Accurate prediction of kidney function decline remains a major challenge in T2DM. A cohort study presented at the American Diabetes Association (ADA) Scientific Sessions evaluated the role of urinary Dickkopf-3 (uDKK3), a tubular epithelial–derived glycoprotein and marker of tubular injury, as a prognostic biomarker for kidney and cardiovascular outcomes.
The study analyzed 3,232 adults with T2DM managed in primary care settings. The primary composite endpoint included a sustained decline in estimated glomerular filtration rate (eGFR) of ≥40%, a ≥30% increase in albuminuria or change in albuminuria class, progression to end-stage kidney disease, or kidney failure–related death.
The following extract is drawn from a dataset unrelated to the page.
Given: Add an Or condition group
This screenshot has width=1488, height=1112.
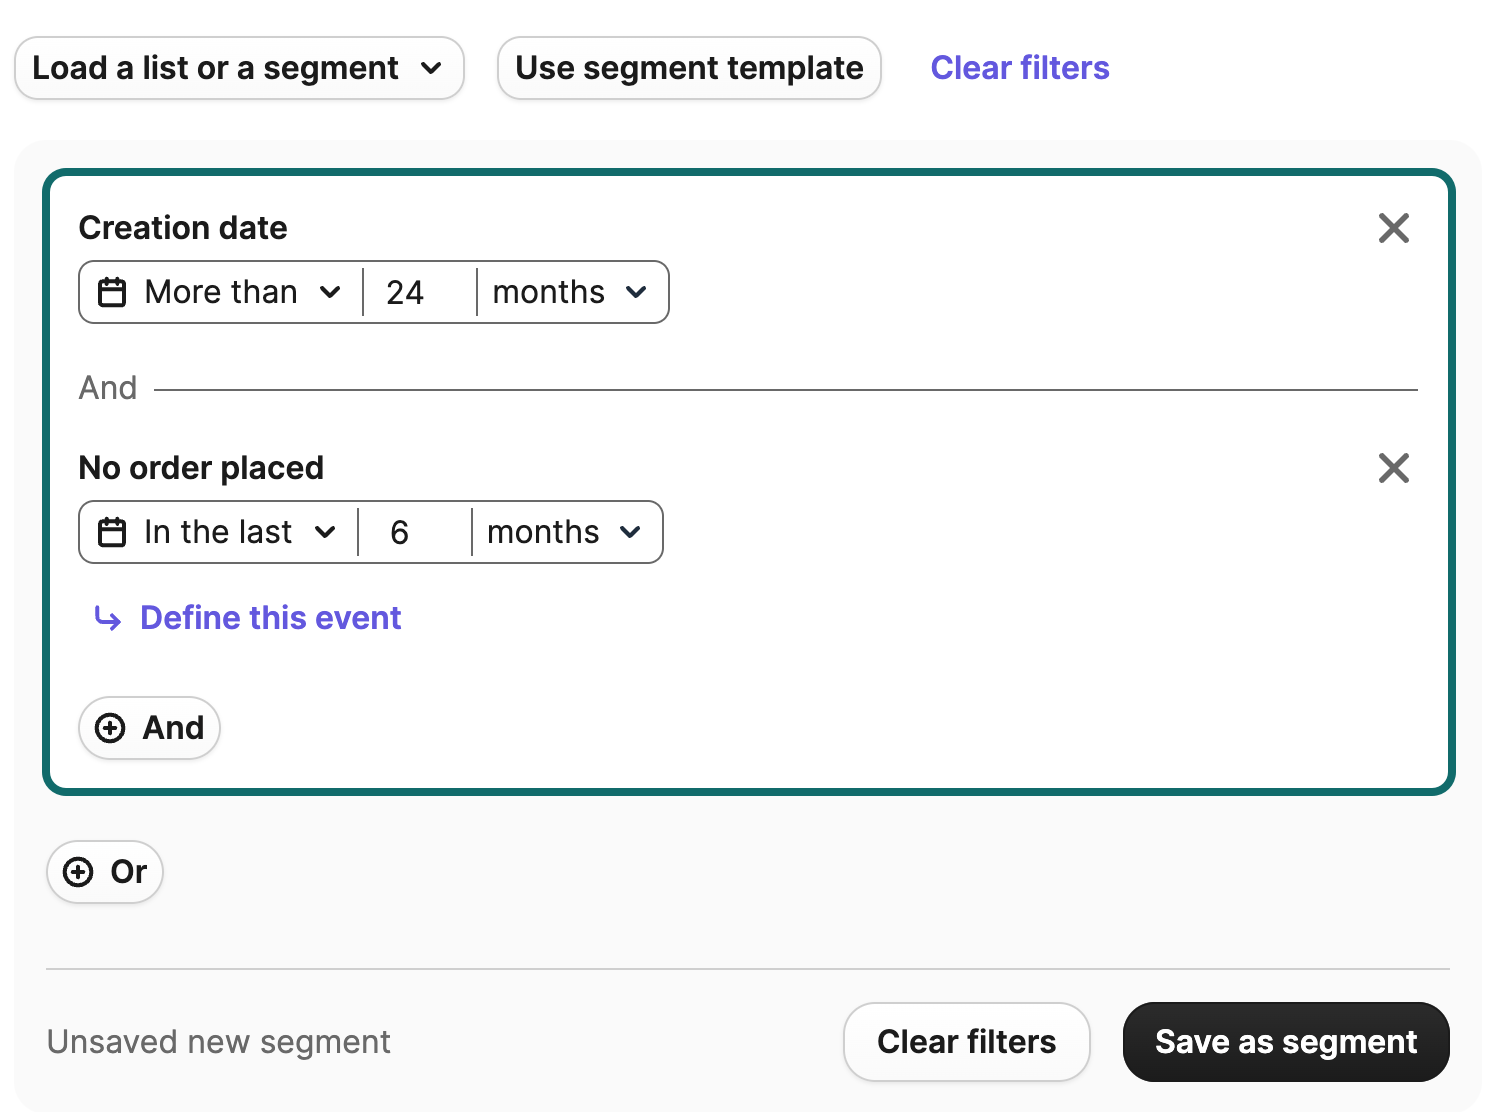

Over a median follow-up of 4.26 years, uDKK3 levels >200 pg/mg creatinine were associated with a higher risk of reaching the composite endpoint.
uDKK3 also improved prediction of one-year eGFR decline beyond conventional markers such as eGFR and albuminuria. Elevated uDKK3 levels correlated with an increased incidence of cardiovascular events and all-cause mortality. These findings suggest that uDKK3 measurement in primary care can help identify high-risk patients with T2DM who may benefit from earlier, intensified management or referral to nephrology care.